Elegant Sour Cream Pound Cake
Rich yet plain, this white pound cake is a great starting point for dessert — pile it with fruit, drape it with melted chocolate, or toast it and drizzle with honey.
3 cups cake flour
1/2 teaspoon baking powder
1/4 teaspoon baking soda
1/8 teaspoon salt
1/2 cup unsalted butter, slightly softened
1/2 cup vegetable shortening
3 cups granulated sugar
6 large eggs, separated
1 cup sour cream
- Preheat oven to 325°F (160°C). Grease and flour a 10-inch tube pan; set aside.
- Combine cake flour, baking powder, baking soda and salt in a medium mixing bowl. Cream together butter and shortening; gradually add sugar, beating well. Add egg yolks, one at a time, beating well after each addition. Add dry mix to the egg mixture alternately with sour cream, beginning and ending with the flour mixture, stirring just until mixed; set aside.
- Beat egg whites until stiff; gently fold into the batter. Spoon batter into prepared pan.

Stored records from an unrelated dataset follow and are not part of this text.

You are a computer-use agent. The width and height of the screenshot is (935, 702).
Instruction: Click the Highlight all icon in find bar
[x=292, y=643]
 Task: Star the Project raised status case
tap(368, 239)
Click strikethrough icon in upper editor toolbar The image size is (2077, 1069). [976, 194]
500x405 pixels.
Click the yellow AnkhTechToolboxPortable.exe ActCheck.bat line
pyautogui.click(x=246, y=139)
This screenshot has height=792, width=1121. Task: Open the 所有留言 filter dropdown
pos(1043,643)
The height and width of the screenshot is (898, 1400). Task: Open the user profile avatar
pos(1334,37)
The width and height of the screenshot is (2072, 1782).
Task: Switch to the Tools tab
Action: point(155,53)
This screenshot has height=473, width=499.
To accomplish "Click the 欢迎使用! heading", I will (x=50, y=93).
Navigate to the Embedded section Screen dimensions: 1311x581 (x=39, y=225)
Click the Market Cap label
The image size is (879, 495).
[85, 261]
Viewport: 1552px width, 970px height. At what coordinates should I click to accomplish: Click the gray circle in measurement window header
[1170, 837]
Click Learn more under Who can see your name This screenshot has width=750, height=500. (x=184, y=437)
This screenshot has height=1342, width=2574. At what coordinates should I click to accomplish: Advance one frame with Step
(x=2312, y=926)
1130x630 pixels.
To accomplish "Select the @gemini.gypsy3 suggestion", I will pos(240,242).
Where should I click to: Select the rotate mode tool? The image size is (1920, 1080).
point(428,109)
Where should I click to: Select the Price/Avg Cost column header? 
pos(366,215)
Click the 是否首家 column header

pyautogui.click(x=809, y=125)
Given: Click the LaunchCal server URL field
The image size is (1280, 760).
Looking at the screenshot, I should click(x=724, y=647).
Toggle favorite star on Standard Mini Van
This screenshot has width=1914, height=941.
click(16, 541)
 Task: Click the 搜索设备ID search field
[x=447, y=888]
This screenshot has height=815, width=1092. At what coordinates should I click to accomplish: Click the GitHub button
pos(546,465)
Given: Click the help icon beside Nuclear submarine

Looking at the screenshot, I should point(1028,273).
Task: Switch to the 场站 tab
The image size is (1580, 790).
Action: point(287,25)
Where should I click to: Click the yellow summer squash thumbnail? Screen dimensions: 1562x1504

- Bake for 1 1/2 hours, or until the center is set. Cool for 10 minutes, then remove from the pan and cool completely on wire racks.
Makes 12 to 16 servings.
Tip: To substitute all-purpose flour for the cake flour in this recipe, measure out the full three cups of flour, then subtract 2 tablespoons per cup (6 tablespoons) and replace with 1 1/2 tablespoons of cornstarch per cup (4 1/2 tablespoons).